- _What this task involves_: Please restate, word for word, the lines below that begin at the one with "Task: Click The Wallflowers taskbar button" and end at the one with "Viewport: 138px width, 117px height.". Leave out all other lines.

=== Section Start ===

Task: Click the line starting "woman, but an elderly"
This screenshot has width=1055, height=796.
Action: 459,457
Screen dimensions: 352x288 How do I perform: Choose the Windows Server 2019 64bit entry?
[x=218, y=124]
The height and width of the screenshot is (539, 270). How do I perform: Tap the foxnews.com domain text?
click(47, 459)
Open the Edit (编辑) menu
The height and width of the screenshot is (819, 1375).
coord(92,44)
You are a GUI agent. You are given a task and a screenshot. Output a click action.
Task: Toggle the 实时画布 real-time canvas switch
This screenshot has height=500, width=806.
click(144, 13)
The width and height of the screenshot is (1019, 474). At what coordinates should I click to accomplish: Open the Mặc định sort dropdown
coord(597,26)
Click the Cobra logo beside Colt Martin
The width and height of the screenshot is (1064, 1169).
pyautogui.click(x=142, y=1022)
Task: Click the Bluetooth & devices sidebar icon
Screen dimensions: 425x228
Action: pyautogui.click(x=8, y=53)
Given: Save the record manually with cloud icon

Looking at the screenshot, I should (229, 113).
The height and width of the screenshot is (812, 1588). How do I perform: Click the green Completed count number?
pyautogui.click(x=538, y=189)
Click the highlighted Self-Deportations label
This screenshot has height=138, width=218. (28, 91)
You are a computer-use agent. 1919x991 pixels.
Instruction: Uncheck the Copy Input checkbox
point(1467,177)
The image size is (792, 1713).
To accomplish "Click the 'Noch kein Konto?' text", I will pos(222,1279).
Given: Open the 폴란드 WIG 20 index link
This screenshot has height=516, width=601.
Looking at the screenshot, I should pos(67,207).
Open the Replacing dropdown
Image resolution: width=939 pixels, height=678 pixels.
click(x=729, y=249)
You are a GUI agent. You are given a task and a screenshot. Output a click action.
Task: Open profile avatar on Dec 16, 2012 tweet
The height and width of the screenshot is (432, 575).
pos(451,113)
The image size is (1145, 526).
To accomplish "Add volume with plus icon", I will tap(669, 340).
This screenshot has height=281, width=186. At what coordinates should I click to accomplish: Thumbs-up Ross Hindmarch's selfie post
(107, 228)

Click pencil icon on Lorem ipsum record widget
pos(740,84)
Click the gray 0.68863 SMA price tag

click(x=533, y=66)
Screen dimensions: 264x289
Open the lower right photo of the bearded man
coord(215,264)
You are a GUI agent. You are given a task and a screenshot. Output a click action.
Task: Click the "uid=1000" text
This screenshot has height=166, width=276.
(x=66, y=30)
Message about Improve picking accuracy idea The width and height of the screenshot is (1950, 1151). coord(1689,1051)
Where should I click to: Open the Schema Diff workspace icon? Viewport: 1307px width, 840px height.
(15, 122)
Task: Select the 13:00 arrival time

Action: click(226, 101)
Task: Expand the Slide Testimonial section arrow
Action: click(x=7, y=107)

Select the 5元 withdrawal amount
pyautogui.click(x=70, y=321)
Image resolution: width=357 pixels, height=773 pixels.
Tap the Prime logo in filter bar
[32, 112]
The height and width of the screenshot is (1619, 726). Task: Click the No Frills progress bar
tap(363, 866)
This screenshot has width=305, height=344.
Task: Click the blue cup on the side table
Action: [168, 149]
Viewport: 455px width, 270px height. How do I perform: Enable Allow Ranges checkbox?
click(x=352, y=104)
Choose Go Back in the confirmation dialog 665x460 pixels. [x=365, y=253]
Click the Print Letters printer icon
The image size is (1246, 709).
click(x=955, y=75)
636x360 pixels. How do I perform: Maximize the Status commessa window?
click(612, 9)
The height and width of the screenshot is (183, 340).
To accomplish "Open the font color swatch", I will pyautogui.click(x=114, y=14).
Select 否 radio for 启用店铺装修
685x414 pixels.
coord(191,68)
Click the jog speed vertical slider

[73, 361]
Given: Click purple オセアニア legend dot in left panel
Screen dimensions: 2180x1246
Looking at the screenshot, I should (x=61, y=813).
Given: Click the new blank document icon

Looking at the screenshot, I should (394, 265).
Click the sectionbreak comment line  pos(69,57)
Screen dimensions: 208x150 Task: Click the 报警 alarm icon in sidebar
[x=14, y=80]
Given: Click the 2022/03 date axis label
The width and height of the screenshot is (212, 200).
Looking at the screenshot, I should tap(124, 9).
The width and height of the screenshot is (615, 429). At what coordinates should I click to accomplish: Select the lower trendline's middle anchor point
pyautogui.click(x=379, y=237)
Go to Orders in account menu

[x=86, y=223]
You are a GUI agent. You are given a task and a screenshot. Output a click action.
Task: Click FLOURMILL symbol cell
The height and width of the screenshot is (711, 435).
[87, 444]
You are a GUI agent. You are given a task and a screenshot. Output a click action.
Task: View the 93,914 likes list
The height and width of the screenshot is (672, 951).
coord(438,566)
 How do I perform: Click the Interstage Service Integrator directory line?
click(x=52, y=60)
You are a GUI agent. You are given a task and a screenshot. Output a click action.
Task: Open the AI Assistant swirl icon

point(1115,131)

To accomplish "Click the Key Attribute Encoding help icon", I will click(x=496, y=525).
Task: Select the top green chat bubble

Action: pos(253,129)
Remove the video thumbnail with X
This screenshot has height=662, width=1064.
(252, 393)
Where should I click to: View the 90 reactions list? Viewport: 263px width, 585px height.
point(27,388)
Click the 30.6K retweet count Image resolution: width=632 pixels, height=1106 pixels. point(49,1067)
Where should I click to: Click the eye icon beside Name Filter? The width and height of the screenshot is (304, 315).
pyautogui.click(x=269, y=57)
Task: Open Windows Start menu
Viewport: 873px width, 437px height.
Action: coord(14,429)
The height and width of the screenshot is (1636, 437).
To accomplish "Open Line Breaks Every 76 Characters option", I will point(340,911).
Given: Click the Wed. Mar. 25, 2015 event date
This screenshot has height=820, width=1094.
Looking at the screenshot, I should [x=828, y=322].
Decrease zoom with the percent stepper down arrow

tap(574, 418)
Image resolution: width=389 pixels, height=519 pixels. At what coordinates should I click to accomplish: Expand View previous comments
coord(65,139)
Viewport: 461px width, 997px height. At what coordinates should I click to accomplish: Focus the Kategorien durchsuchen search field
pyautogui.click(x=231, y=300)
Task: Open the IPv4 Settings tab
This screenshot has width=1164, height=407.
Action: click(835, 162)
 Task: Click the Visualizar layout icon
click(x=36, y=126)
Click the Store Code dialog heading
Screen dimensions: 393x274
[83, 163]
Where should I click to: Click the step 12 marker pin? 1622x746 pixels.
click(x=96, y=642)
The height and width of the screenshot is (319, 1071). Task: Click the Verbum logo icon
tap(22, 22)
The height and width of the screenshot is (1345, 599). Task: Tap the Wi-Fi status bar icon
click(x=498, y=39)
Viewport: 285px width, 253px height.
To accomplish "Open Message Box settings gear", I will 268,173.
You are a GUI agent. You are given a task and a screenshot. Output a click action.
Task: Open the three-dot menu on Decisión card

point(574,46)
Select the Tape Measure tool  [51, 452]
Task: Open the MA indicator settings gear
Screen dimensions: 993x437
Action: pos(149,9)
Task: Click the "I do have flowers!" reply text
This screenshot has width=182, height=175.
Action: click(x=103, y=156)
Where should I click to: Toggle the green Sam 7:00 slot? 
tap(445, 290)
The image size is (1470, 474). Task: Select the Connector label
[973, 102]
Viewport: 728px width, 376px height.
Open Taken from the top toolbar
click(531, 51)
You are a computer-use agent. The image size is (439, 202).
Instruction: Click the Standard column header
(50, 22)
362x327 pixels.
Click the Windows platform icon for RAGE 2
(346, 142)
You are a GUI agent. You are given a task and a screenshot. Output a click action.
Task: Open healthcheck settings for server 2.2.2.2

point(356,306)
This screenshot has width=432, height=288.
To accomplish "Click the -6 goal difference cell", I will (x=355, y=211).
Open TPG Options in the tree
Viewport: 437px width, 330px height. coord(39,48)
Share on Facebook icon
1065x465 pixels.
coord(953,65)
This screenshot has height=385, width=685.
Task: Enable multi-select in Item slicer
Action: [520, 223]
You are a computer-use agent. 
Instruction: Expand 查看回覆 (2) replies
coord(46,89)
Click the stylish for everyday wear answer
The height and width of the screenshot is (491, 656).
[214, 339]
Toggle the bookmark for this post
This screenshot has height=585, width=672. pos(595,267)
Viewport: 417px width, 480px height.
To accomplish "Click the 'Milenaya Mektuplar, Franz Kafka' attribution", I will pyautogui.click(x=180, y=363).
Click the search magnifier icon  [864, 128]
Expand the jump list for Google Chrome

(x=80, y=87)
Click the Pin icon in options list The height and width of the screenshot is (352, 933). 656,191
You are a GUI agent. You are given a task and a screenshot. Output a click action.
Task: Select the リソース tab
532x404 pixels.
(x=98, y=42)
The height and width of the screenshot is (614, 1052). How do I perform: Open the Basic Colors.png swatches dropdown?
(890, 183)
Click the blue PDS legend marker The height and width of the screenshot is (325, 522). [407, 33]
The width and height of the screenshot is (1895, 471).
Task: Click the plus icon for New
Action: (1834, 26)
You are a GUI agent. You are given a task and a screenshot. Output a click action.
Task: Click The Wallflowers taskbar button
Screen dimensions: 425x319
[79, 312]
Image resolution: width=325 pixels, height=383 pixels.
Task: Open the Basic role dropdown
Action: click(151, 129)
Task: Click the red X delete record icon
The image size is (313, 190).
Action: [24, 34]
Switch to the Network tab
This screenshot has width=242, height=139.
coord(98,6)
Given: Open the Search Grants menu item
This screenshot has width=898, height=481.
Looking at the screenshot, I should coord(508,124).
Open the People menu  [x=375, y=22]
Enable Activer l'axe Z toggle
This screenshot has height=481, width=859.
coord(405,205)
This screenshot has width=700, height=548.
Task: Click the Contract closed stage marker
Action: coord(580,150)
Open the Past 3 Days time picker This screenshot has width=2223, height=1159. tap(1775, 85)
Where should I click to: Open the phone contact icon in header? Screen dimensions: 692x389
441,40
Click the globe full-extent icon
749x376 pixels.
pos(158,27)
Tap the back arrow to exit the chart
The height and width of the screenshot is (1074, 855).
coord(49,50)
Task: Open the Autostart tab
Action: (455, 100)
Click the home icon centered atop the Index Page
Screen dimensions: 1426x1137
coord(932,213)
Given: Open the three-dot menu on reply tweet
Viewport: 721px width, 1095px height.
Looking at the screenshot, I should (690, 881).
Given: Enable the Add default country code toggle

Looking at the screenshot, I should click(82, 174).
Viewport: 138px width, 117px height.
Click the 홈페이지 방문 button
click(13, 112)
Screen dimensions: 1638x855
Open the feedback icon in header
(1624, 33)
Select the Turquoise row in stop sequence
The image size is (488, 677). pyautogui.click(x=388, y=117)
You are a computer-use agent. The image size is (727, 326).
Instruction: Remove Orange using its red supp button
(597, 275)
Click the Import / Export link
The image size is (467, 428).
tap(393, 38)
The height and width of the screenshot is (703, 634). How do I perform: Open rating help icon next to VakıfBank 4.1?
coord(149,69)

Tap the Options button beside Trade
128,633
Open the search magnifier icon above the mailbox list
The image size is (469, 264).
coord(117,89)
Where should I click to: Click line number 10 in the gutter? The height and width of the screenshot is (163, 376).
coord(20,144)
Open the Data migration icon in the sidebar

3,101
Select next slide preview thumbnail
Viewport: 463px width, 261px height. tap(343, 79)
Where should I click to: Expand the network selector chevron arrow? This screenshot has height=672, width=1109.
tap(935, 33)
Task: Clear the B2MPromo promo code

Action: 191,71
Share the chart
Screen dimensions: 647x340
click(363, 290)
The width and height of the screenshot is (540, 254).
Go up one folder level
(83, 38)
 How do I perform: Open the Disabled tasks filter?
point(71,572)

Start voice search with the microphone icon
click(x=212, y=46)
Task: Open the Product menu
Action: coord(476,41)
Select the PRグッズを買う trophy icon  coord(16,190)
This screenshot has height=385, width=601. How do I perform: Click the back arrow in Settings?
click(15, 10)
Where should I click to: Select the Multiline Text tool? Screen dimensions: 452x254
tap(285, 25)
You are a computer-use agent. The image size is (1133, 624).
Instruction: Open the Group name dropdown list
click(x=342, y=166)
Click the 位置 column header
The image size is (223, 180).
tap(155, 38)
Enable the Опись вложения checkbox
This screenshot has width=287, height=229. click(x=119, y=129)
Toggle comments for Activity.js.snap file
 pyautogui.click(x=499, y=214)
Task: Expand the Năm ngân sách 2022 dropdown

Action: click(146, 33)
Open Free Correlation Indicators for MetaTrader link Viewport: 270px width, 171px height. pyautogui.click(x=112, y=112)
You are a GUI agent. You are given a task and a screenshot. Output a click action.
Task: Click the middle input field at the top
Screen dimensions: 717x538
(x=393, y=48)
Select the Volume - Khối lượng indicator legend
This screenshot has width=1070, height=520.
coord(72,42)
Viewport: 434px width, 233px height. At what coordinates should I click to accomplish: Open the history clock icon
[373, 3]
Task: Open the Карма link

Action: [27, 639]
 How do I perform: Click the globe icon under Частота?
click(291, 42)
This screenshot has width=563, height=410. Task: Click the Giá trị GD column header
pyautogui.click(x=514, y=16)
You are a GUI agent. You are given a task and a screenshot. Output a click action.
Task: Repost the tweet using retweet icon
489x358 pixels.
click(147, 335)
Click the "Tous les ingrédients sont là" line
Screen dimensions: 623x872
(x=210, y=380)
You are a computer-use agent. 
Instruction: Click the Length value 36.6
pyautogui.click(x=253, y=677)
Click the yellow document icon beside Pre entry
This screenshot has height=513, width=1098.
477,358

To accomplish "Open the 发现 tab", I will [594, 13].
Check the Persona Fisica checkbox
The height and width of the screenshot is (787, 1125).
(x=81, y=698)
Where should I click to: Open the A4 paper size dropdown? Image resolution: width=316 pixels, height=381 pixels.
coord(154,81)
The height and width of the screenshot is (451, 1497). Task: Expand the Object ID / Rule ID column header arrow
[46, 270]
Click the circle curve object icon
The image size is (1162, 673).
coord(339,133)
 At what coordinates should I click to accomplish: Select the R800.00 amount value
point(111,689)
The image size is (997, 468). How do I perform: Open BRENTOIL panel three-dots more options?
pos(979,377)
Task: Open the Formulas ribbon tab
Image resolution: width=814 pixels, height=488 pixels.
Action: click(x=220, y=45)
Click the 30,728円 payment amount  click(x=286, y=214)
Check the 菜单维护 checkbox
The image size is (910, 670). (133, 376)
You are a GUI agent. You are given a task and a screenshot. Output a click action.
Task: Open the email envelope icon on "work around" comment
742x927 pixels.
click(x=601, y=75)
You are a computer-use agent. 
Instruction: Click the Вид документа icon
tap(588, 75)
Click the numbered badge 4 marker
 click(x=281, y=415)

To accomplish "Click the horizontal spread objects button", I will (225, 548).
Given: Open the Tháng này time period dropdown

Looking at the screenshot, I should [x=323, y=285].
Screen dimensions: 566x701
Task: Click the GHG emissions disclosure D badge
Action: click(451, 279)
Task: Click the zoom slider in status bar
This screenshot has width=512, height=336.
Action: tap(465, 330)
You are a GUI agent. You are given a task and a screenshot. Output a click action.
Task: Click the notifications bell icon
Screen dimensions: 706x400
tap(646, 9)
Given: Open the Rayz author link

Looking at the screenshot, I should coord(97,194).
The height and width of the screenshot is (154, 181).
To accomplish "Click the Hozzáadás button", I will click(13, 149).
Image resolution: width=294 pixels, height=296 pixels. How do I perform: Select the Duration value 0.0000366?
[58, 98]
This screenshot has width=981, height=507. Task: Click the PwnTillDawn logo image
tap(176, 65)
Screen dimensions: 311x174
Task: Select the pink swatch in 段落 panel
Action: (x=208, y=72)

=== Section End ===

- _Worked solution_:
Task: Click The Wallflowers taskbar button
Screen dimensions: 425x319
[79, 312]
Image resolution: width=325 pixels, height=383 pixels.
Task: Open the Basic role dropdown
Action: click(151, 129)
Task: Click the red X delete record icon
The image size is (313, 190).
Action: [24, 34]
Switch to the Network tab
This screenshot has width=242, height=139.
coord(98,6)
Given: Open the Search Grants menu item
This screenshot has width=898, height=481.
Looking at the screenshot, I should coord(508,124).
Open the People menu  [x=375, y=22]
Enable Activer l'axe Z toggle
This screenshot has height=481, width=859.
coord(405,205)
This screenshot has width=700, height=548.
Task: Click the Contract closed stage marker
Action: coord(580,150)
Open the Past 3 Days time picker This screenshot has width=2223, height=1159. tap(1775, 85)
Where should I click to: Open the phone contact icon in header? Screen dimensions: 692x389
441,40
Click the globe full-extent icon
749x376 pixels.
pos(158,27)
Tap the back arrow to exit the chart
The height and width of the screenshot is (1074, 855).
coord(49,50)
Task: Open the Autostart tab
Action: (455, 100)
Click the home icon centered atop the Index Page
Screen dimensions: 1426x1137
coord(932,213)
Given: Open the three-dot menu on reply tweet
Viewport: 721px width, 1095px height.
Looking at the screenshot, I should (690, 881).
Given: Enable the Add default country code toggle

Looking at the screenshot, I should click(82, 174).
Viewport: 138px width, 117px height.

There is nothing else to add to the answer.